We can visualize the distribution of active nesting periods of
Carolina Wrens in our example before and after being filtered and
trimmed.
# Calculate the unfiltered date span of each nest
unfiltered <- data %>% filter(Species.Code == "carwre") %>%
group_by(Attempt.ID) %>% arrange(Visit.Datetime) %>%
mutate(nesting_period = as.numeric(
max(Visit.Datetime) - min(Visit.Datetime))) # date span
# Filter the data from phenology flags, calculate filtered date spans
filtered <- flagged_phenology %>% group_by(Attempt.ID) %>% arrange(Visit.Datetime) %>%
filter(Species.Code == "carwre") %>%
filter(is.na(Flagged.Attempt)) %>%
filter(is.na(Flagged.Check)) %>%
mutate(nesting_period = as.numeric(max(Visit.Datetime) - min(Visit.Datetime)))

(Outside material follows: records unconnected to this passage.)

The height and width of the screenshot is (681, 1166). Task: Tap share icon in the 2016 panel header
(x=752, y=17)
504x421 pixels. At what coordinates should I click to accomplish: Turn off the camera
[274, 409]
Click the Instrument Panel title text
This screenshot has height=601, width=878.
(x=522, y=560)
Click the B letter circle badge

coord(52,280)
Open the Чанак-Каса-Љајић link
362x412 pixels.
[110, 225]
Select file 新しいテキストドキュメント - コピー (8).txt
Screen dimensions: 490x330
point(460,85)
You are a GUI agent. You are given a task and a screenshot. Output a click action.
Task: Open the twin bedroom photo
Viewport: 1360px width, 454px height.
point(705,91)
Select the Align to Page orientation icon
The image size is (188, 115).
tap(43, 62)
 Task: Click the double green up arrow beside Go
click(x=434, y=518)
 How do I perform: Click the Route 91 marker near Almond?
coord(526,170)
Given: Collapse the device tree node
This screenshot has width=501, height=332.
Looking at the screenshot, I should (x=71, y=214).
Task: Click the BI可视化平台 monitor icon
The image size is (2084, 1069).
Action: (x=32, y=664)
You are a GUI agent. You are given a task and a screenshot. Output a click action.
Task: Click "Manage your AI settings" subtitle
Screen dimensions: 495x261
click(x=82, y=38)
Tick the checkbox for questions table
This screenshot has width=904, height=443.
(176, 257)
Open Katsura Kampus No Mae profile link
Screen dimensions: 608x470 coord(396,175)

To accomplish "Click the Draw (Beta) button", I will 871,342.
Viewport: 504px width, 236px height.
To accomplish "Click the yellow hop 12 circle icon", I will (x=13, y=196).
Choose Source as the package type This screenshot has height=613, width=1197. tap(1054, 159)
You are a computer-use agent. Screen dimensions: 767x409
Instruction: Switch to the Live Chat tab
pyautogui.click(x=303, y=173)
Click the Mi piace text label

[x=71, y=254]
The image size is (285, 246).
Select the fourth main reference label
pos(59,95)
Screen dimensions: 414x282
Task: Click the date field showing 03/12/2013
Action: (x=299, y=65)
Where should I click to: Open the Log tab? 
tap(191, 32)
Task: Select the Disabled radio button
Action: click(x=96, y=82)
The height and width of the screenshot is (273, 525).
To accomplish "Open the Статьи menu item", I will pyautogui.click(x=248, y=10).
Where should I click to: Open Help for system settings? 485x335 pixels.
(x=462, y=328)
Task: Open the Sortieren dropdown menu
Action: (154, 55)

# Visualize filtered vs unfiltered date spans
library(ggplot2)
p1 <- ggplot() +
geom_histogram(data = unfiltered, aes(x = nesting_period, fill = "Unfiltered"), color = "#69A0C2") +
scale_fill_manual(values = c("Unfiltered" = "#457999", "Filtered" = "#8DCA8B"), name = "Dataset") +
xlim(0, 250) +
xlab("Carolina Wren Nesting Periods") +
ylab("Count") +
geom_vline(xintercept = 55, linetype = "dashed", linewidth = 2, color = "black") +
annotate("text", x = 85, y = 4500, label = "55 day limit", color = "black", vjust = -0.5) +
theme_minimal()
p2 <- ggplot() +
geom_histogram(data = filtered, aes(x = nesting_period, fill = "Filtered"), color = "grey90") +
scale_fill_manual(values = c("Unfiltered" = "#457999", "Filtered" = "#8DCA8B"), name = "Dataset") +
xlim(0, 250) +
xlab("Carolina Wren Nesting Periods") +
ylab("Count") +
geom_vline(xintercept = 55, linetype = "dashed", linewidth = 2, color = "black") +
annotate("text", x = 85, y = 4500, label = "55 day limit", color = "black", vjust = -0.5) +
theme_minimal()
p1
p2
We can see in the unfiltered plot that there were more than a few nests with long nesting periods before filtering. After filtering out 448 attempts deemed “too long”, we are left with 2,539 attempts to continue an analysis with. Note that this function does not just trim the attempts by length. If you look closely you will see the distribution of nesting periods left of the cutoff has changed slightly (see the bar directly left of the dashed line has been reduced by several hundred attempts, and th other bars have increased slightly). This is due to removing days of nest checks post-fledging from the total nesting period.